** Opening RECORD EXCERPTS block **
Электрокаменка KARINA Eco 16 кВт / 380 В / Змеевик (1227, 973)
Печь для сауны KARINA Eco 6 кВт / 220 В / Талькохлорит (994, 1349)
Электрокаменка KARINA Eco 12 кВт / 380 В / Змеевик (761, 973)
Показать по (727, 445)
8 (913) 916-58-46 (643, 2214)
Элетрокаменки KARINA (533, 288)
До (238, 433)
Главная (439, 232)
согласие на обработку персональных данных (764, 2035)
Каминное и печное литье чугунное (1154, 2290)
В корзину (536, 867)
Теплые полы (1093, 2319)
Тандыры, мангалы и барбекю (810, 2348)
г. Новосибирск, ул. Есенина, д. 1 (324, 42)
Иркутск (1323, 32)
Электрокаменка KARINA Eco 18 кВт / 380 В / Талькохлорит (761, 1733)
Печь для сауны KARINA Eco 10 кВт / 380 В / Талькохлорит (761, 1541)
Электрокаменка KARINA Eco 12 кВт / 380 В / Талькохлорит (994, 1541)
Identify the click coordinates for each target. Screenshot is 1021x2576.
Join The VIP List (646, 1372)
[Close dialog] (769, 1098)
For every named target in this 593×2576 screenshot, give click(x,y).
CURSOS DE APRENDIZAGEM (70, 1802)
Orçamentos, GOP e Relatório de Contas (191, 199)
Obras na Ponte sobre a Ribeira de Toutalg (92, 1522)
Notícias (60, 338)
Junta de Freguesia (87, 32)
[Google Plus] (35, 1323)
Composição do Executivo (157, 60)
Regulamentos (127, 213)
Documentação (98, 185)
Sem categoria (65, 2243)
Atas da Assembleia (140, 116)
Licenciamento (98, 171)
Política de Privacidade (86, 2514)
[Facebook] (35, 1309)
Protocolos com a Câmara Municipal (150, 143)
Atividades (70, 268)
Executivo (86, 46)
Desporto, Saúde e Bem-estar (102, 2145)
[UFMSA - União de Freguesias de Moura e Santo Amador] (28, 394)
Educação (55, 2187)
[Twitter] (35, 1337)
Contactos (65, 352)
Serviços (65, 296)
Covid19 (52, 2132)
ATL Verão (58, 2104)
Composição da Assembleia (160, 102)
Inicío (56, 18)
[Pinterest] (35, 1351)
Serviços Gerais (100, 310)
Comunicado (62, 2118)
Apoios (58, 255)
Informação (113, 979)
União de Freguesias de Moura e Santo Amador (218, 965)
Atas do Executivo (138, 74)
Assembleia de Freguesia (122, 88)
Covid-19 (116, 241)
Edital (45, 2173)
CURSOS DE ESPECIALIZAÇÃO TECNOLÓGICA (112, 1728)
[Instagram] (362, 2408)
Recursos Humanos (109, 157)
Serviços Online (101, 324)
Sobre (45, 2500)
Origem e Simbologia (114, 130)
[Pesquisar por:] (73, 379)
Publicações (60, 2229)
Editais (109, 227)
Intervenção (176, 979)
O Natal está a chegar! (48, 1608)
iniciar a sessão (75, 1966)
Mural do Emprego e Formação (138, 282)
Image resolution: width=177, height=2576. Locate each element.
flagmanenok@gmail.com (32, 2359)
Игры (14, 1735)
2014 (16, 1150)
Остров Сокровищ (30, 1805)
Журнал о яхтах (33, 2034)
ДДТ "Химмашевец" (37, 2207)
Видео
** Closing RECORD EXCERPTS block **
WORK ITEM ▸ Nothing in the records may be left out; reproduce them exactly.

REPLY ▸
Электрокаменка KARINA Eco 16 кВт / 380 В / Змеевик (1227, 973)
Печь для сауны KARINA Eco 6 кВт / 220 В / Талькохлорит (994, 1349)
Электрокаменка KARINA Eco 12 кВт / 380 В / Змеевик (761, 973)
Показать по (727, 445)
8 (913) 916-58-46 (643, 2214)
Элетрокаменки KARINA (533, 288)
До (238, 433)
Главная (439, 232)
согласие на обработку персональных данных (764, 2035)
Каминное и печное литье чугунное (1154, 2290)
В корзину (536, 867)
Теплые полы (1093, 2319)
Тандыры, мангалы и барбекю (810, 2348)
г. Новосибирск, ул. Есенина, д. 1 (324, 42)
Иркутск (1323, 32)
Электрокаменка KARINA Eco 18 кВт / 380 В / Талькохлорит (761, 1733)
Печь для сауны KARINA Eco 10 кВт / 380 В / Талькохлорит (761, 1541)
Электрокаменка KARINA Eco 12 кВт / 380 В / Талькохлорит (994, 1541)
Identify the click coordinates for each target. Screenshot is 1021x2576.
Join The VIP List (646, 1372)
[Close dialog] (769, 1098)
For every named target in this 593×2576 screenshot, give click(x,y).
CURSOS DE APRENDIZAGEM (70, 1802)
Orçamentos, GOP e Relatório de Contas (191, 199)
Obras na Ponte sobre a Ribeira de Toutalg (92, 1522)
Notícias (60, 338)
Junta de Freguesia (87, 32)
[Google Plus] (35, 1323)
Composição do Executivo (157, 60)
Regulamentos (127, 213)
Documentação (98, 185)
Sem categoria (65, 2243)
Atas da Assembleia (140, 116)
Licenciamento (98, 171)
Política de Privacidade (86, 2514)
[Facebook] (35, 1309)
Protocolos com a Câmara Municipal (150, 143)
Atividades (70, 268)
Executivo (86, 46)
Desporto, Saúde e Bem-estar (102, 2145)
[UFMSA - União de Freguesias de Moura e Santo Amador] (28, 394)
Educação (55, 2187)
[Twitter] (35, 1337)
Contactos (65, 352)
Serviços (65, 296)
Covid19 (52, 2132)
ATL Verão (58, 2104)
Composição da Assembleia (160, 102)
Inicío (56, 18)
[Pinterest] (35, 1351)
Serviços Gerais (100, 310)
Comunicado (62, 2118)
Apoios (58, 255)
Informação (113, 979)
União de Freguesias de Moura e Santo Amador (218, 965)
Atas do Executivo (138, 74)
Assembleia de Freguesia (122, 88)
Covid-19 (116, 241)
Edital (45, 2173)
CURSOS DE ESPECIALIZAÇÃO TECNOLÓGICA (112, 1728)
[Instagram] (362, 2408)
Recursos Humanos (109, 157)
Serviços Online (101, 324)
Sobre (45, 2500)
Origem e Simbologia (114, 130)
[Pesquisar por:] (73, 379)
Publicações (60, 2229)
Editais (109, 227)
Intervenção (176, 979)
O Natal está a chegar! (48, 1608)
iniciar a sessão (75, 1966)
Mural do Emprego e Formação (138, 282)
Image resolution: width=177, height=2576. Locate each element.
flagmanenok@gmail.com (32, 2359)
Игры (14, 1735)
2014 (16, 1150)
Остров Сокровищ (30, 1805)
Журнал о яхтах (33, 2034)
ДДТ "Химмашевец" (37, 2207)
Видео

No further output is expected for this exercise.